# Problem to work on
Looking at the listing below, how many lines include "computer"? Answer with the number only.

○ ○ ○ ○ ○ ○ ○

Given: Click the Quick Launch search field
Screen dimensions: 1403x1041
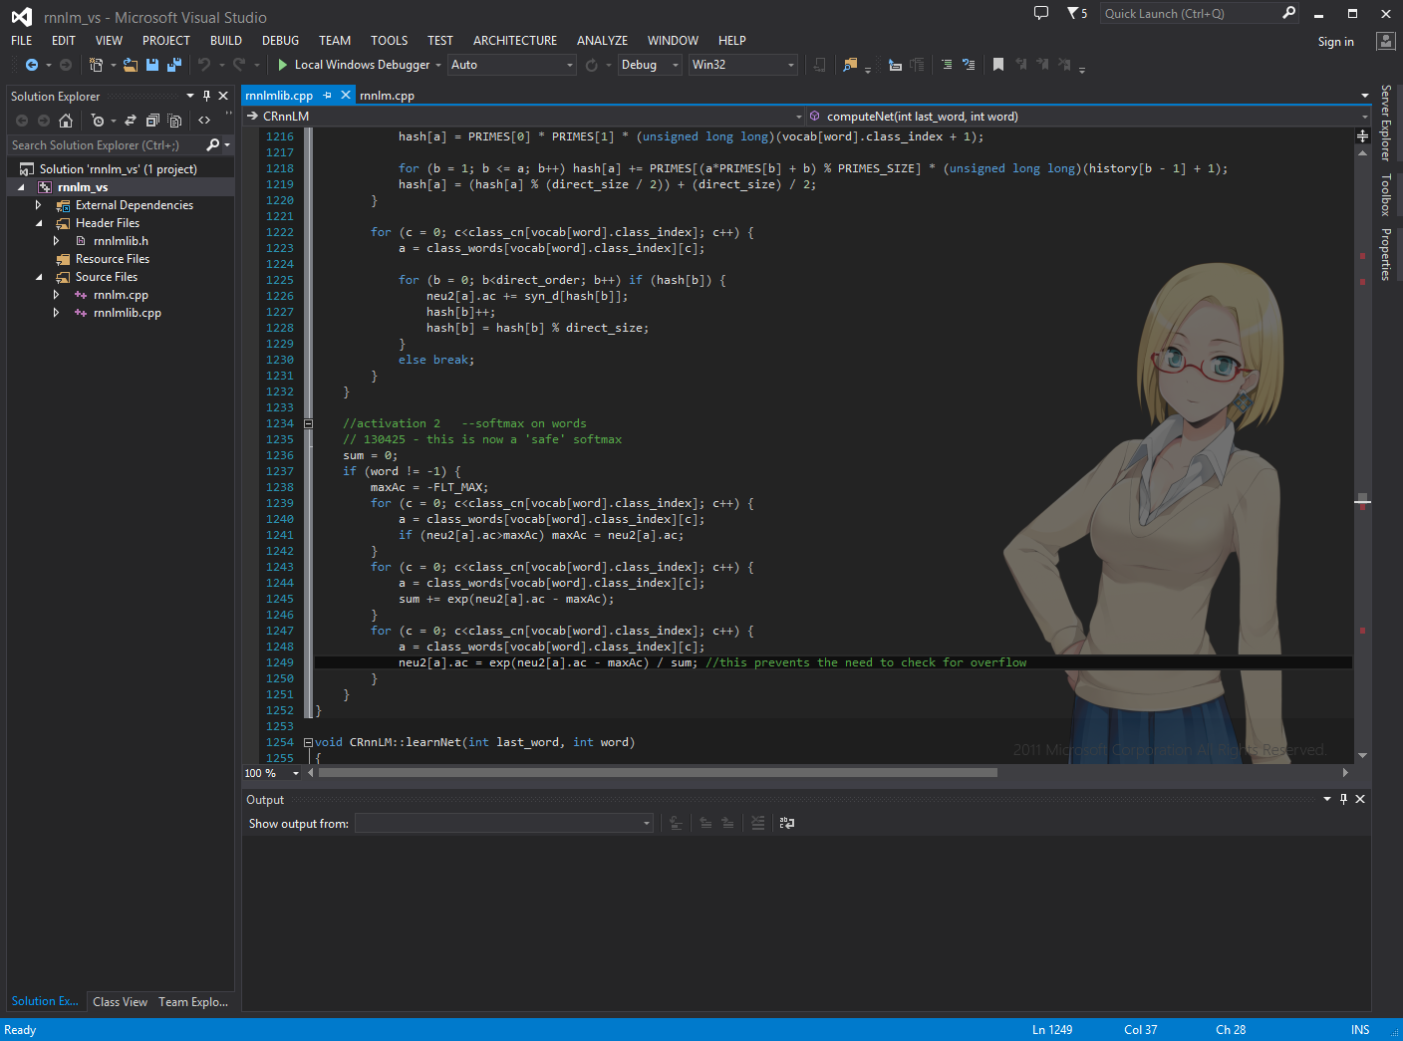Looking at the screenshot, I should [1190, 13].
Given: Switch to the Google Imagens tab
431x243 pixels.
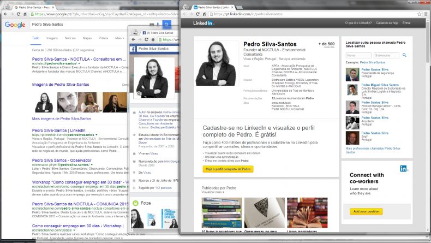Looking at the screenshot, I should click(52, 38).
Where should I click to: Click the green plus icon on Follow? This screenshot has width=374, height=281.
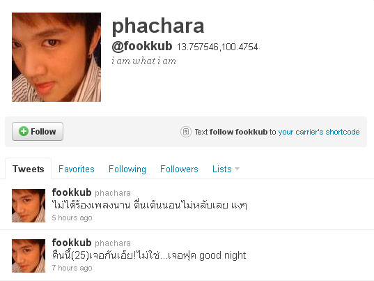tap(24, 131)
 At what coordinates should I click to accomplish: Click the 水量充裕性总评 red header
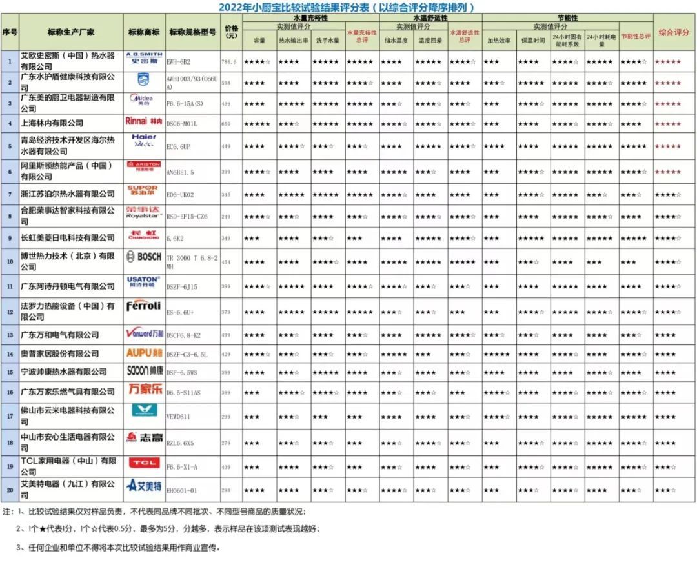pyautogui.click(x=362, y=36)
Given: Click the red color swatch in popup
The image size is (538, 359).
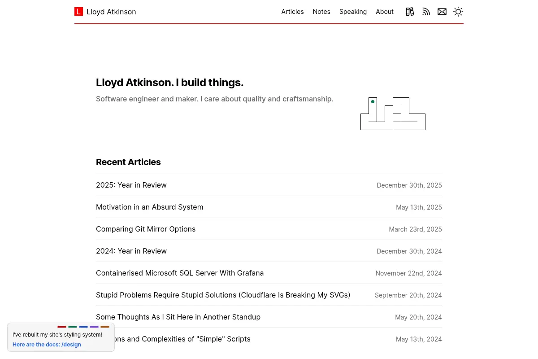Looking at the screenshot, I should (62, 327).
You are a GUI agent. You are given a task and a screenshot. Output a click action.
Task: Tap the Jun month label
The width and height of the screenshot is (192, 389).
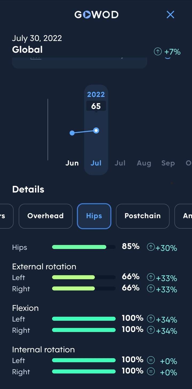(72, 163)
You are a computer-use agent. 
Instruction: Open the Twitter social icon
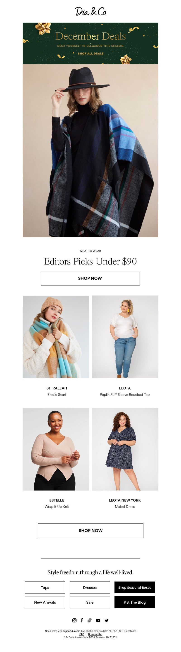(106, 620)
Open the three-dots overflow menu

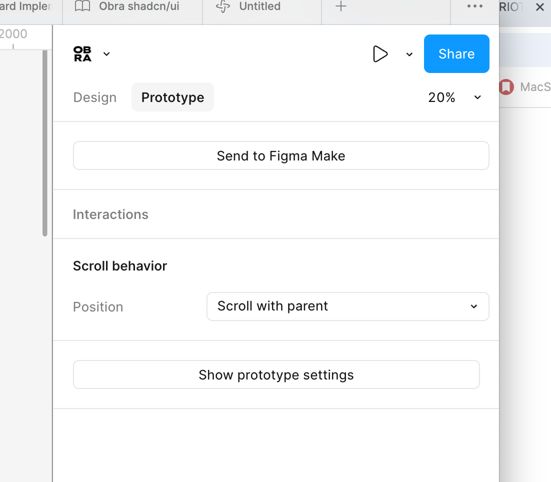[475, 7]

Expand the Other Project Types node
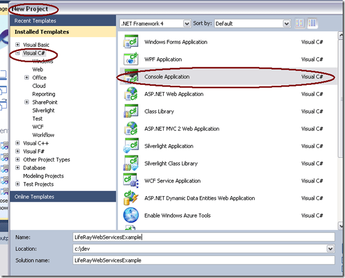pos(18,160)
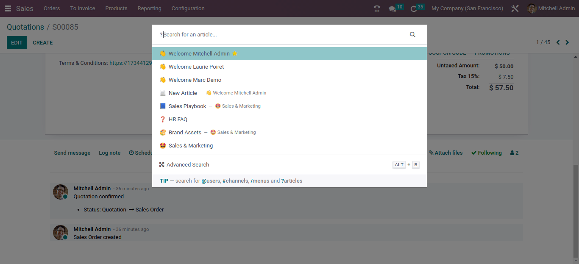Open the Products menu

click(x=116, y=8)

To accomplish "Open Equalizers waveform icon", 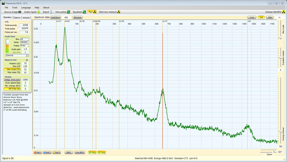I will click(84, 12).
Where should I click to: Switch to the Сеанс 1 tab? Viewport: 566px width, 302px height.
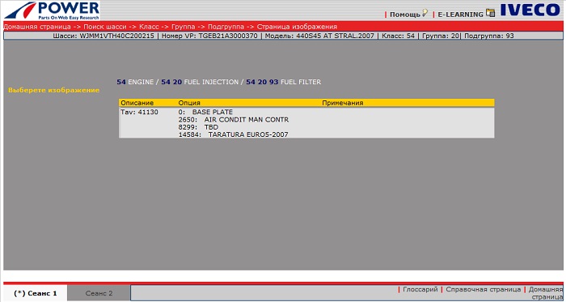(x=36, y=293)
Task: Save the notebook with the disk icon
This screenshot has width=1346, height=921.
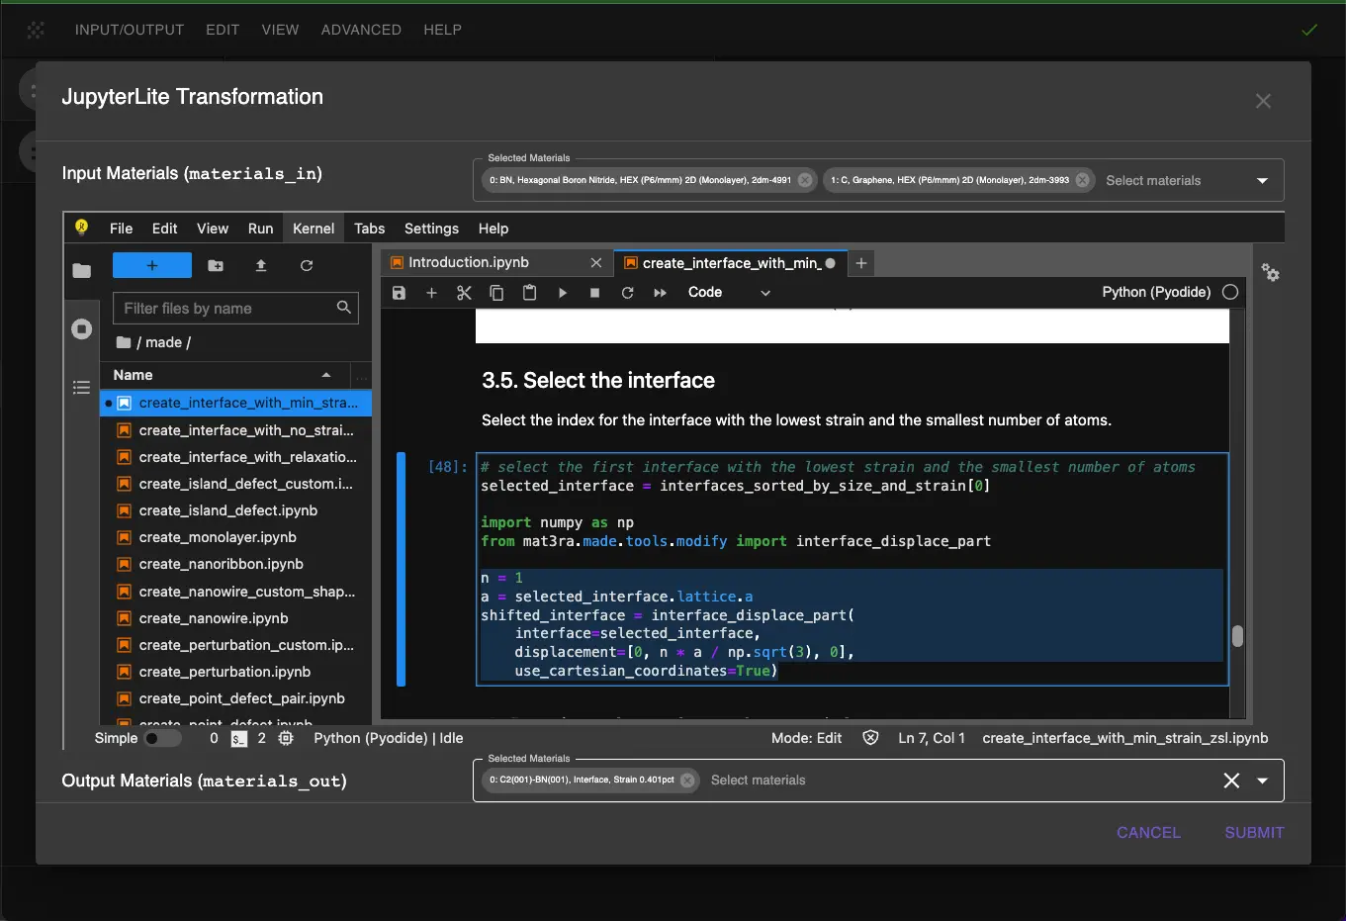Action: click(x=399, y=292)
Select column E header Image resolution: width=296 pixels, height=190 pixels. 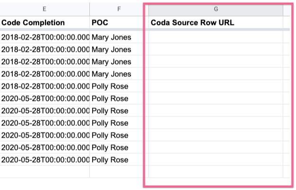(44, 9)
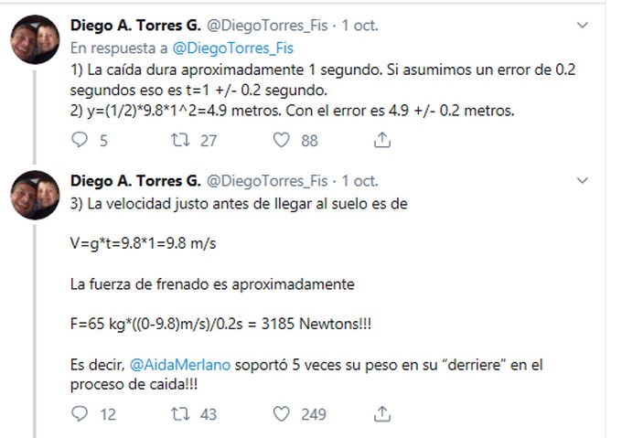The height and width of the screenshot is (438, 622).
Task: Click the 3185 Newtons force calculation text
Action: click(x=220, y=324)
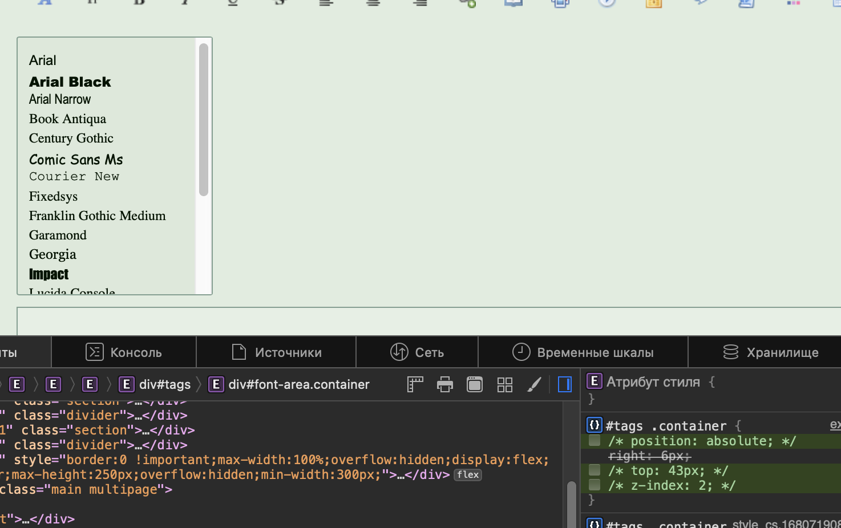This screenshot has width=841, height=528.
Task: Click the print styles printer icon
Action: coord(444,385)
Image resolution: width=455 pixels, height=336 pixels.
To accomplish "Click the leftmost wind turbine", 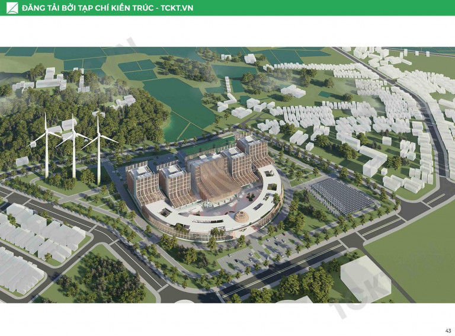I will [x=46, y=145].
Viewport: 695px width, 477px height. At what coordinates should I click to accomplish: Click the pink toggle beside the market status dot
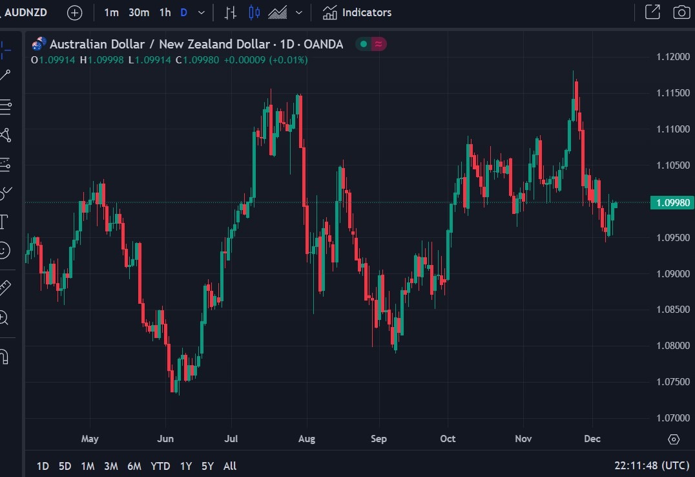tap(378, 43)
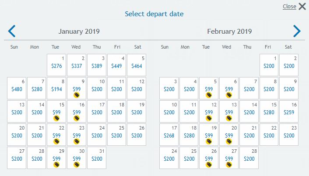
Task: Click the sale tag icon on January 30
Action: tap(77, 165)
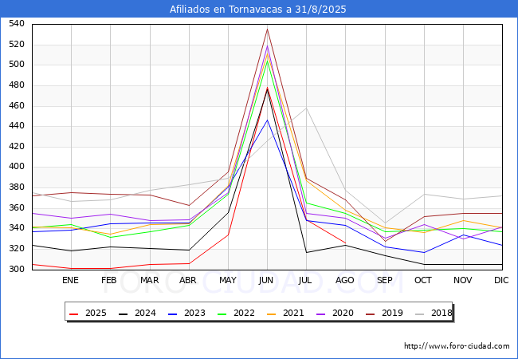Select the ABR month axis label
The width and height of the screenshot is (518, 359).
point(188,280)
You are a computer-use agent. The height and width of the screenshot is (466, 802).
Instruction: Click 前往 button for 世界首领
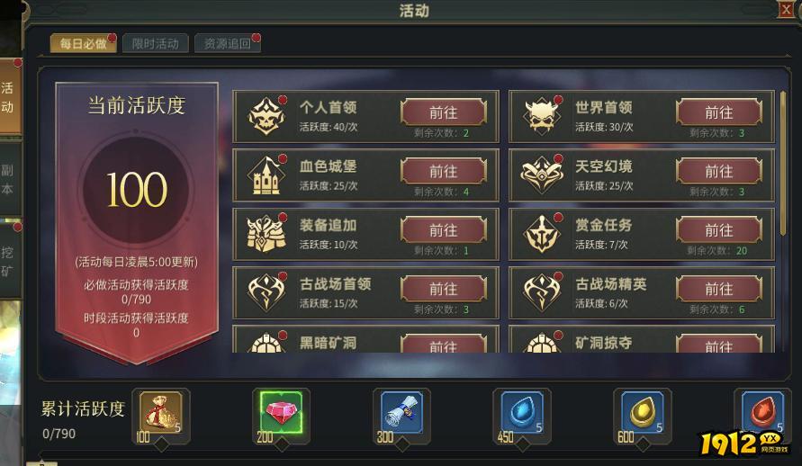pos(719,112)
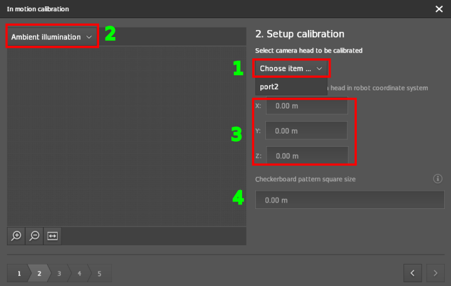451x286 pixels.
Task: Select step 2 in the wizard bar
Action: pos(39,273)
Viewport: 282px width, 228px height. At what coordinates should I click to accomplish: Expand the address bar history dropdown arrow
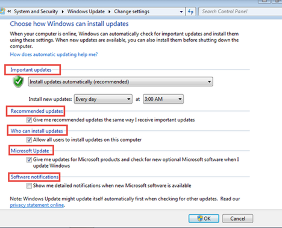point(181,11)
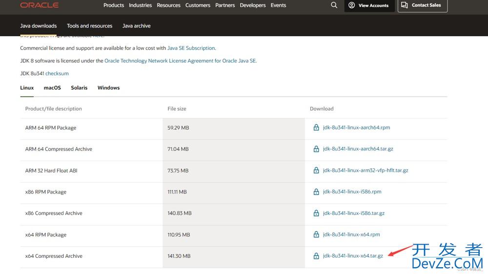Image resolution: width=488 pixels, height=274 pixels.
Task: Download jdk-8u341-linux-x64.tar.gz
Action: 353,256
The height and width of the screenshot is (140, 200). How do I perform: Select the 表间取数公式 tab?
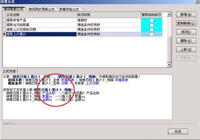click(14, 9)
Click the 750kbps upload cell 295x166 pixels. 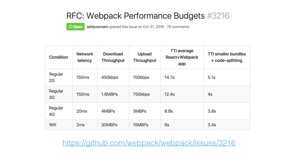coord(141,94)
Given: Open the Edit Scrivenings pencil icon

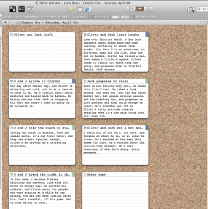Looking at the screenshot, I should [31, 9].
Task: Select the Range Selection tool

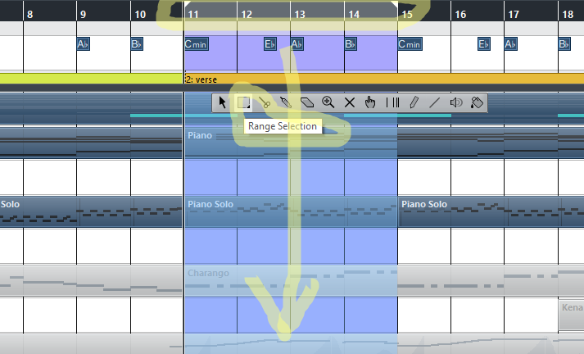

○ ○ ○ ○ ○ ○ ○

# Solution to the exercise
2